22.12.2017
Erschienen in: 08/ 2011 aerokurier

Alpenüberquerung (Teil 4) San Bernardino

San Bernardino Kopie (jpg)

Der San-Bernadino-Pass ist einer der wichtigsten Alpenübergänge. Er hat eine Scheitelhöhe von 2065 m. Foto und Copyright: Frank Herzog  

 

Um aus dem Raum nördlich des Bodensees ins Tessin zu gelangen, empfiehlt sich der San-Bernardino-Pass. So kann bei Lindau (1) der Bodensee überquert werden, dann folgt man auf Südkurs dem Rheintal, dem flachen Grenzgebiet zwischen der Schweiz, Österreich und Liechtenstein. Der Flug wird verschönert durch den Säntis auf Schweizer Gebiet, gegenüber, also in Flugrichtung auf der linken Seite, reicht der Blick weit in den Voralberg hinein. Bei Sargans (2) liegt eine große  Talverzweigung und ein Autobahnkreuz.
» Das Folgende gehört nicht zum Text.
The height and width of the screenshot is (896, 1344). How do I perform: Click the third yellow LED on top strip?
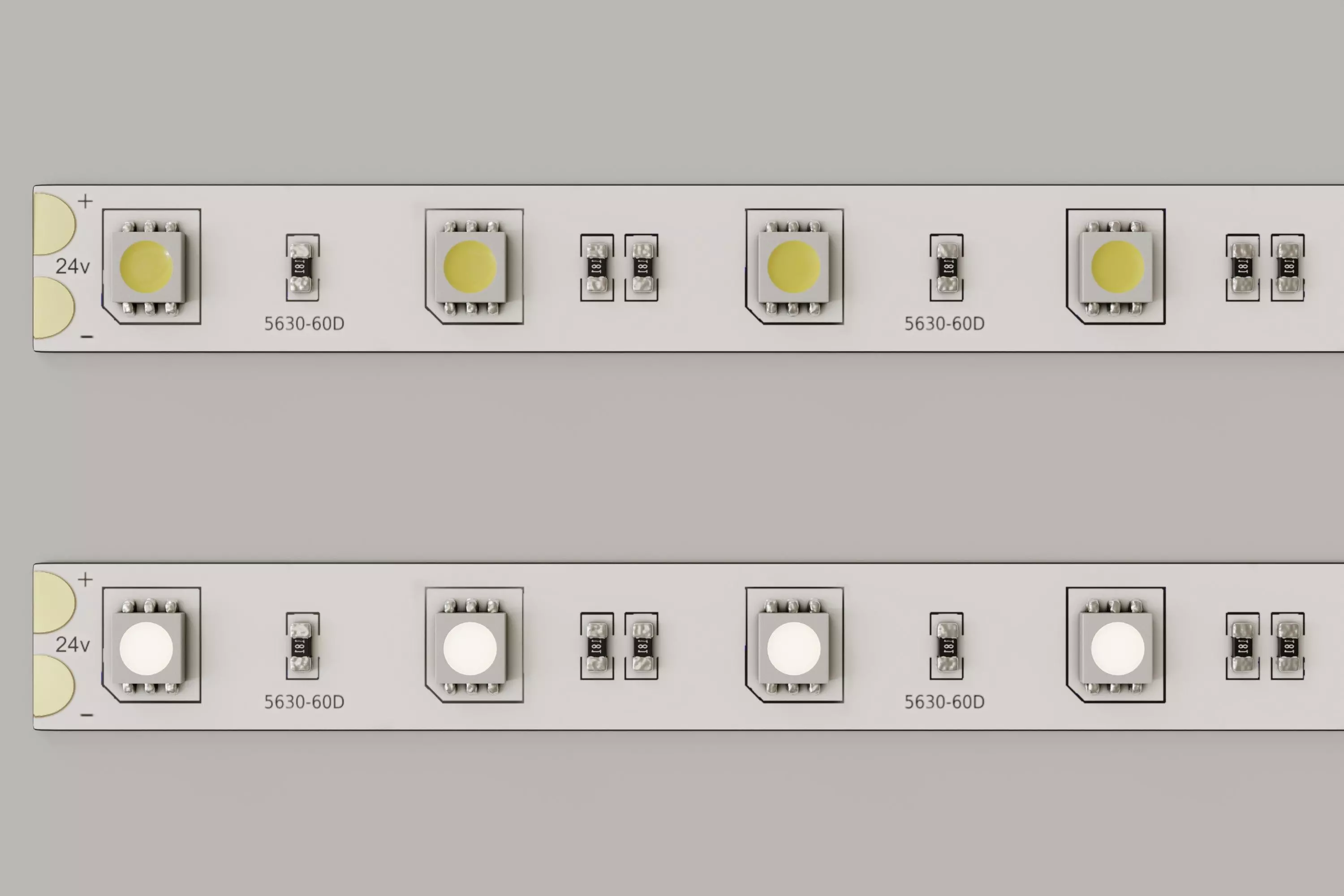[x=794, y=267]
Nach rechts, also Richtung Nordwesten, käme bald einmal der Walensee und später der Zürichsee. Unser Fixpunkt ist aber der Flugplatz Bad Ragaz (3), der westlich von Rhein und Autobahn liegt. Nach links zweigt nun das Tal des Prättigaus in Richtung Klosters und Davos ab, dem aber nicht gefolgt werden darf.

Wir bleiben am Rhein und an der Autobahn und treffen bald auf Chur (4), die Hauptstadt des Kantons Graubünden. Östlich von Chur, bei Bonaduz, treffen Hinterrhein und Vorderrhein zusammen. Wir halten nach links und folgen weiterhin der Autobahn. Bei Thusis (5) muss die minimale Höhe von 8000 ft erreicht sein, welche für die Passüberquerung notwendig ist. Hier gibt es eine weitere Talverzweigung: Wir bleiben auf Südkurs und fliegen dem Tal entlang, das später einen Knick macht Richtung Südwesten. Hier sind wir im Gebiet von Rheinwald, unten ist immer noch die Autobahn A13. Dieser folgen wir auch strikt, denn nach links zweigt der Splügenpass ab, der auf italienisches Gebiet zum Comersee führt.

Bei Hinterrhein (6) macht das Tal wieder einen Knick nach Süden, die Autobahn verschwindet im 6,6 km langen Tunnel. Hier überqueren wir die Passhöhe, die 6775 ft beträgt. Bei der Ortschaft San Bernardino (7), die diesem neben dem Gotthard zweitwichtigsten Alpenübergang der Schweiz den Namen gibt, taucht die Autobahn wieder aus dem Tunnel auf. Nun sind wir im Misox, das noch zum Kanton Graubünden gehört, die Bevölkerung aber bereits italienisch spricht. Zuunterst im Tal kommen wir am ehemaligen Militärplatz San Vittore (LSXV) vorbei, der noch für alpine Segelfluglager genutzt wird. Dann sehen wir schon Bellinzona (8), den Hauptort des Kantons Tessin und bald darauf folgt der Flugplatz Locarno-Magadino (9).